Savage Things (Chaos & Ruin Book 2)

Savage Things (Chaos & Ruin Book 2)

Callie Hart



Chapter One


MASON



A bird flew into the window of the house when I was a kid. I can’t remember what kind of bird it was. Its wings were brown, golden in places, and the tips of its feathers were tinged with a subtle blue that could only be seen at a certain angle when the light caught at them. The bird was broken. Its tiny chest rose and fell rapidly, its beak gaping open, its black eyes filled with fear. My father, high as fuck, just like always, had picked it up and placed it into my hands. I was seven years old, and he told me to wring its neck.

“Look at it, boy. It’s done. Ain’t no point in bringin’ it inside and having it shit all over the house.”

I’ll still never know why he was so concerned about the tiny, broken thing shitting all over the house. It was in no position to fly anywhere. The light in its eyes was rapidly fading as I cupped its shattered body against my chest, the cold biting fiercely at my bare hands, and I knew my father was right. The bird was dying. He didn’t have very long left to live, and I was well aware of it. I couldn’t just snap its neck, though. I couldn’t. When my father grew impatient with me, realizing that I wasn’t going to kill the creature in my hands, he tried to snatch it away from me so he could get the job done himself.

I ran.

I ran out of the yard and down the side of our duplex, vaulting over the toppled, dented trash cans, shimmying past mountains of heaped black garbage bags that were spilling their guts out onto the cracked paving stones between the building and the graffitied fence that separated our home from the dingy women’s shelter next door.

I hooked a left and ran down the street, past a row of rusting eighties muscle cars and Mr. Wellan’s broken down Ford F250. I dodged puddles, not caring when I couldn’t dodge them, when my flimsy tennis shoes sank into the shallow pools, immediately soaking wet through. I wasn’t dressed for being outside. I’d been eating dinner—fish fingers and dehydrated mashed potato—when the bird had careened into the kitchen window, startling my mother, so I’d been wearing my pajama bottoms and a thin t-shirt. Outside, with the crisp winter air stabbing at all the bare parts of my body, I was aware that it was too cold to be dashing about like a madman in next to nothing, but I didn’t have a choice. My father wasn’t going to give me one. I’d seen that mean, spiteful look in his eyes before. I knew he wouldn’t be happy until the little sparrow or blue jay or whatever it was was dead.

I ran until my feet went numb, either from the cold or from the pounding of the sidewalk underneath them. Eventually, I stopped in the doorway of a breakfast diner, panting, my heart racing, eyes stinging. I couldn’t tell if they were stinging because of the cold and the running, or because I didn’t want the bird to die and I knew there was no avoiding it. I didn’t over analyze. I just held the bird to my chest and tried to catch my breath.

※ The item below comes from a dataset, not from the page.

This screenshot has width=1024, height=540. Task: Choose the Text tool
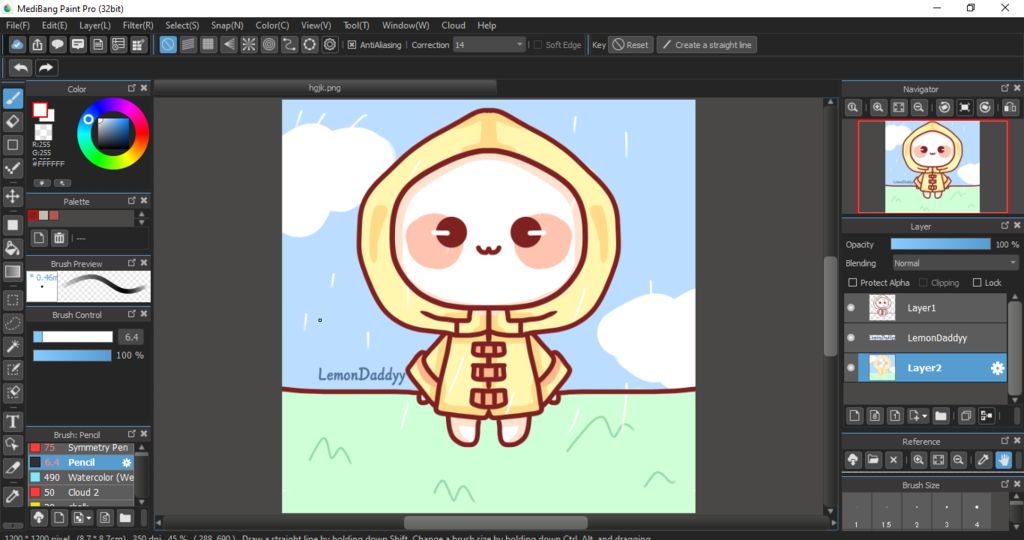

I stood there for a long time, pressing my back against the prickly brick wall of the breakfast diner every time someone wanted to go in or out, pretending not to notice their concerned or annoyed expressions as they went about their business. Slowly, softly, carefully, I stroked the pad of my index finger over the bird’s broken wings, over his back, so, so gently over his tiny head. Every time I did that, he closed his eyes, only to open them again, staring up at me, obviously afraid, obviously dying.

After a very long time, he didn’t open his eyes again. His minuscule heart stopped fluttering against the palm of my hand, and his wings stopped twitching and shaking. I carried him back home, dragging my feet, feeling like I’d lost a battle somehow. I’d known I couldn’t save him, and yet the fact that he’d died in my hands felt like I’d failed him somehow. I should have been able to outrun death. I should have been able to carry him far from it, helped him escape his fate somehow, but it hadn’t happened. It hadn’t been possible. I’d let him down.